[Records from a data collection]
......

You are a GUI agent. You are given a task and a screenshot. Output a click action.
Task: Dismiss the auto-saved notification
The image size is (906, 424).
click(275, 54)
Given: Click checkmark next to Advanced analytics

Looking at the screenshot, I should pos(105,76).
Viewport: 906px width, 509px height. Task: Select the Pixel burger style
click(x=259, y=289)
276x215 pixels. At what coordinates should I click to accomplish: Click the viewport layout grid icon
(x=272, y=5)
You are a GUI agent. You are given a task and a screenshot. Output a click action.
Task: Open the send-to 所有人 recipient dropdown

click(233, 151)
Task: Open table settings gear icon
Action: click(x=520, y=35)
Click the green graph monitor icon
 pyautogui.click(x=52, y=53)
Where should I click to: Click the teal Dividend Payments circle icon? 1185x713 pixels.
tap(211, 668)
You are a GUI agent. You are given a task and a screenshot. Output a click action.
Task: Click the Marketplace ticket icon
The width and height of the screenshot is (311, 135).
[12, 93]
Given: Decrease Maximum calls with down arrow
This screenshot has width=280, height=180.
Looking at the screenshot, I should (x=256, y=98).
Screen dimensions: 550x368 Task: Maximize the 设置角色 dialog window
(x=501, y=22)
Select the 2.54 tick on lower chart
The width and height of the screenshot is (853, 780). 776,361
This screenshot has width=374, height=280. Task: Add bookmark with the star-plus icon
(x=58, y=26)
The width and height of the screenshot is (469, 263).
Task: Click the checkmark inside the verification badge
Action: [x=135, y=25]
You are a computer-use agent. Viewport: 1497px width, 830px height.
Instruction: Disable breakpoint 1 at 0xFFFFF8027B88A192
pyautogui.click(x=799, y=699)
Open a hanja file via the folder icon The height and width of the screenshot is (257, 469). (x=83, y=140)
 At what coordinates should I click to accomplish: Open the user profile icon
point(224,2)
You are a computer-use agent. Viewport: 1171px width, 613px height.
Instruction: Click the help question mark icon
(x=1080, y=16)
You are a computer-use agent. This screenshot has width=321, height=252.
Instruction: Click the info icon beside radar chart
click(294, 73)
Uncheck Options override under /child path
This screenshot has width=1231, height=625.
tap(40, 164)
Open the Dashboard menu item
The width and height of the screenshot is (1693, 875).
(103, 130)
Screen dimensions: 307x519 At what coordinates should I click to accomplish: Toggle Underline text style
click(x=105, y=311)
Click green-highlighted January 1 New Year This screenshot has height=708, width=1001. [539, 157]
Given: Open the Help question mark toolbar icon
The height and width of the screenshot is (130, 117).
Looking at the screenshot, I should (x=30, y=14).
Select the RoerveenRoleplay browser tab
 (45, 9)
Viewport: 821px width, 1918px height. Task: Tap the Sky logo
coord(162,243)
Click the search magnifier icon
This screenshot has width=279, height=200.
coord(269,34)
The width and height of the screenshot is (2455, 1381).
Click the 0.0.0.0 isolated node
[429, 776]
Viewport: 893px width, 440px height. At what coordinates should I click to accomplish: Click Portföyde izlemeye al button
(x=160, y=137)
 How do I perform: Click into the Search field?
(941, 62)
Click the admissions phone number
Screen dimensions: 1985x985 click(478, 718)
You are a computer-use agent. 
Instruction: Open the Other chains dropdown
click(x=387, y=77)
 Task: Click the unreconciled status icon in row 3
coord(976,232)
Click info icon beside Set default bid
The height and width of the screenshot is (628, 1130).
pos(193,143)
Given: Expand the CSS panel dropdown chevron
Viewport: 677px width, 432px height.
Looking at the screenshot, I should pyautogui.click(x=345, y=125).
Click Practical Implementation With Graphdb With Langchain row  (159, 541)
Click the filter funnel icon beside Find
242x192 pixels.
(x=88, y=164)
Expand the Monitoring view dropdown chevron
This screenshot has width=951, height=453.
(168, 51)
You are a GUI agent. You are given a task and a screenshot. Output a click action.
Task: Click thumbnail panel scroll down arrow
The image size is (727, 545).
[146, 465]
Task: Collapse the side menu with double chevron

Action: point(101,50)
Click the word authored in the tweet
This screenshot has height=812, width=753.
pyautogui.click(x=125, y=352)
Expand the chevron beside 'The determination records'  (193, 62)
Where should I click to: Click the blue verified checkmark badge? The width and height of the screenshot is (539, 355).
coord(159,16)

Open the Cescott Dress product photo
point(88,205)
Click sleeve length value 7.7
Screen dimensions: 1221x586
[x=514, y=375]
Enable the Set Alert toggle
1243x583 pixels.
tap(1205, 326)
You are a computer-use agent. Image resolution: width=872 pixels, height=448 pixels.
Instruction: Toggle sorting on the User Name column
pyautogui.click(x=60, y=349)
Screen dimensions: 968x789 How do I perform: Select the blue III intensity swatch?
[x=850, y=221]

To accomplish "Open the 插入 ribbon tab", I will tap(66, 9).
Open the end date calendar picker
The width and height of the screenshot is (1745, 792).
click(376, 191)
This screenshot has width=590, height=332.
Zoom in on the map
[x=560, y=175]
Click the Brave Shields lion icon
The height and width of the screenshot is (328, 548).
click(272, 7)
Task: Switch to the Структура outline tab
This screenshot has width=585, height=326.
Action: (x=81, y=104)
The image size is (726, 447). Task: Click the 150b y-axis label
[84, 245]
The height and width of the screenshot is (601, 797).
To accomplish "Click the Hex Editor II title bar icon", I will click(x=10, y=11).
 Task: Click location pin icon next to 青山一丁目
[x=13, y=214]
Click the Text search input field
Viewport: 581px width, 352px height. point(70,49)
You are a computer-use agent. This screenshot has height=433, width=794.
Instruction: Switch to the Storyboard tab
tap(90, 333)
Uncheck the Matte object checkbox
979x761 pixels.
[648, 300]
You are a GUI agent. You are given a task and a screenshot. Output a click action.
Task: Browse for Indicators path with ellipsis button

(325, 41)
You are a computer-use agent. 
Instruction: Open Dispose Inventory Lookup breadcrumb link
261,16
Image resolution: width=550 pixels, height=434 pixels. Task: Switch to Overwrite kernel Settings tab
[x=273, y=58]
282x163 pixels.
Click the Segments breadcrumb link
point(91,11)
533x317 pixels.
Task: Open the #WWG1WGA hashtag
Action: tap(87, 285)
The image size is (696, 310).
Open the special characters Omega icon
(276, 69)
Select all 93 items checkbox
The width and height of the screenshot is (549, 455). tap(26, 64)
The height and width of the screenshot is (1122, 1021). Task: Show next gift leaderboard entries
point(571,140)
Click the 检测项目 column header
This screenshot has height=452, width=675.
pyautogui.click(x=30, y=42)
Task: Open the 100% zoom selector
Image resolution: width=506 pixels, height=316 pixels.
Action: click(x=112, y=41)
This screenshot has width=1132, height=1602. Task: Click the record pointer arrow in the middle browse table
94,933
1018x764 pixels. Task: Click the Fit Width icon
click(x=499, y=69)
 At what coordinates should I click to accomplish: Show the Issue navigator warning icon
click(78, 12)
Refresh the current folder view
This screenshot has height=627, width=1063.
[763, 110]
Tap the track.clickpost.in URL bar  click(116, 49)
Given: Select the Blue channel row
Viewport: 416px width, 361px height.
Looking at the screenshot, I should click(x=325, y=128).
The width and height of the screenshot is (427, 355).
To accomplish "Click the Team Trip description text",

......

WHAT TO PRODUCE: Each record above has to be printed again, word for word.

RESULT OF THE EXERCISE:
You are a GUI agent. You are given a task and a screenshot. Output a click action.
Task: Dismiss the auto-saved notification
The image size is (906, 424).
click(275, 54)
Given: Click checkmark next to Advanced analytics

Looking at the screenshot, I should pos(105,76).
Viewport: 906px width, 509px height. Task: Select the Pixel burger style
click(x=259, y=289)
276x215 pixels. At what coordinates should I click to accomplish: Click the viewport layout grid icon
(x=272, y=5)
You are a GUI agent. You are given a task and a screenshot. Output a click action.
Task: Open the send-to 所有人 recipient dropdown

click(233, 151)
Task: Open table settings gear icon
Action: click(x=520, y=35)
Click the green graph monitor icon
 pyautogui.click(x=52, y=53)
Where should I click to: Click the teal Dividend Payments circle icon? 1185x713 pixels.
tap(211, 668)
You are a GUI agent. You are given a task and a screenshot. Output a click action.
Task: Click the Marketplace ticket icon
The width and height of the screenshot is (311, 135).
[12, 93]
Given: Decrease Maximum calls with down arrow
This screenshot has width=280, height=180.
Looking at the screenshot, I should (x=256, y=98).
Screen dimensions: 550x368 Task: Maximize the 设置角色 dialog window
(x=501, y=22)
Select the 2.54 tick on lower chart
The width and height of the screenshot is (853, 780). 776,361
This screenshot has width=374, height=280. Task: Add bookmark with the star-plus icon
(x=58, y=26)
The width and height of the screenshot is (469, 263).
Task: Click the checkmark inside the verification badge
Action: [x=135, y=25]
You are a computer-use agent. Viewport: 1497px width, 830px height.
Instruction: Disable breakpoint 1 at 0xFFFFF8027B88A192
pyautogui.click(x=799, y=699)
Open a hanja file via the folder icon The height and width of the screenshot is (257, 469). (x=83, y=140)
 At what coordinates should I click to accomplish: Open the user profile icon
point(224,2)
You are a computer-use agent. Viewport: 1171px width, 613px height.
Instruction: Click the help question mark icon
(x=1080, y=16)
You are a computer-use agent. This screenshot has width=321, height=252.
Instruction: Click the info icon beside radar chart
click(294, 73)
Uncheck Options override under /child path
This screenshot has width=1231, height=625.
tap(40, 164)
Open the Dashboard menu item
The width and height of the screenshot is (1693, 875).
(103, 130)
Screen dimensions: 307x519 At what coordinates should I click to accomplish: Toggle Underline text style
click(x=105, y=311)
Click green-highlighted January 1 New Year This screenshot has height=708, width=1001. [539, 157]
Given: Open the Help question mark toolbar icon
The height and width of the screenshot is (130, 117).
Looking at the screenshot, I should (x=30, y=14).
Select the RoerveenRoleplay browser tab
 (45, 9)
Viewport: 821px width, 1918px height. Task: Tap the Sky logo
coord(162,243)
Click the search magnifier icon
This screenshot has width=279, height=200.
coord(269,34)
The width and height of the screenshot is (2455, 1381).
Click the 0.0.0.0 isolated node
[429, 776]
Viewport: 893px width, 440px height. At what coordinates should I click to accomplish: Click Portföyde izlemeye al button
(x=160, y=137)
 How do I perform: Click into the Search field?
(941, 62)
Click the admissions phone number
Screen dimensions: 1985x985 click(478, 718)
You are a computer-use agent. 
Instruction: Open the Other chains dropdown
click(x=387, y=77)
 Task: Click the unreconciled status icon in row 3
coord(976,232)
Click info icon beside Set default bid
The height and width of the screenshot is (628, 1130).
pos(193,143)
Given: Expand the CSS panel dropdown chevron
Viewport: 677px width, 432px height.
Looking at the screenshot, I should pyautogui.click(x=345, y=125).
Click Practical Implementation With Graphdb With Langchain row  (159, 541)
Click the filter funnel icon beside Find
242x192 pixels.
(x=88, y=164)
Expand the Monitoring view dropdown chevron
This screenshot has width=951, height=453.
(168, 51)
You are a GUI agent. You are given a task and a screenshot. Output a click action.
Task: Click thumbnail panel scroll down arrow
The image size is (727, 545).
[146, 465]
Task: Collapse the side menu with double chevron

Action: point(101,50)
Click the word authored in the tweet
This screenshot has height=812, width=753.
pyautogui.click(x=125, y=352)
Expand the chevron beside 'The determination records'  (193, 62)
Where should I click to: Click the blue verified checkmark badge? The width and height of the screenshot is (539, 355).
coord(159,16)

Open the Cescott Dress product photo
point(88,205)
Click sleeve length value 7.7
Screen dimensions: 1221x586
[x=514, y=375]
Enable the Set Alert toggle
1243x583 pixels.
tap(1205, 326)
You are a computer-use agent. Image resolution: width=872 pixels, height=448 pixels.
Instruction: Toggle sorting on the User Name column
pyautogui.click(x=60, y=349)
Screen dimensions: 968x789 How do I perform: Select the blue III intensity swatch?
[x=850, y=221]

To accomplish "Open the 插入 ribbon tab", I will tap(66, 9).
Open the end date calendar picker
The width and height of the screenshot is (1745, 792).
click(376, 191)
This screenshot has width=590, height=332.
Zoom in on the map
[x=560, y=175]
Click the Brave Shields lion icon
The height and width of the screenshot is (328, 548).
click(272, 7)
Task: Switch to the Структура outline tab
This screenshot has width=585, height=326.
Action: (x=81, y=104)
The image size is (726, 447). Task: Click the 150b y-axis label
[84, 245]
The height and width of the screenshot is (601, 797).
To accomplish "Click the Hex Editor II title bar icon", I will click(x=10, y=11).
 Task: Click location pin icon next to 青山一丁目
[x=13, y=214]
Click the Text search input field
Viewport: 581px width, 352px height. point(70,49)
You are a computer-use agent. This screenshot has height=433, width=794.
Instruction: Switch to the Storyboard tab
tap(90, 333)
Uncheck the Matte object checkbox
979x761 pixels.
[648, 300]
You are a GUI agent. You are given a task and a screenshot. Output a click action.
Task: Browse for Indicators path with ellipsis button

(325, 41)
You are a computer-use agent. 
Instruction: Open Dispose Inventory Lookup breadcrumb link
261,16
Image resolution: width=550 pixels, height=434 pixels. Task: Switch to Overwrite kernel Settings tab
[x=273, y=58]
282x163 pixels.
Click the Segments breadcrumb link
point(91,11)
533x317 pixels.
Task: Open the #WWG1WGA hashtag
Action: tap(87, 285)
The image size is (696, 310).
Open the special characters Omega icon
(276, 69)
Select all 93 items checkbox
The width and height of the screenshot is (549, 455). tap(26, 64)
The height and width of the screenshot is (1122, 1021). Task: Show next gift leaderboard entries
point(571,140)
Click the 检测项目 column header
This screenshot has height=452, width=675.
pyautogui.click(x=30, y=42)
Task: Open the 100% zoom selector
Image resolution: width=506 pixels, height=316 pixels.
Action: click(x=112, y=41)
This screenshot has width=1132, height=1602. Task: Click the record pointer arrow in the middle browse table
94,933
1018x764 pixels. Task: Click the Fit Width icon
click(x=499, y=69)
 At what coordinates should I click to accomplish: Show the Issue navigator warning icon
click(78, 12)
Refresh the current folder view
This screenshot has height=627, width=1063.
[763, 110]
Tap the track.clickpost.in URL bar  click(116, 49)
Given: Select the Blue channel row
Viewport: 416px width, 361px height.
Looking at the screenshot, I should click(x=325, y=128).
The width and height of the screenshot is (427, 355).
To accomplish "Click the Team Trip description text",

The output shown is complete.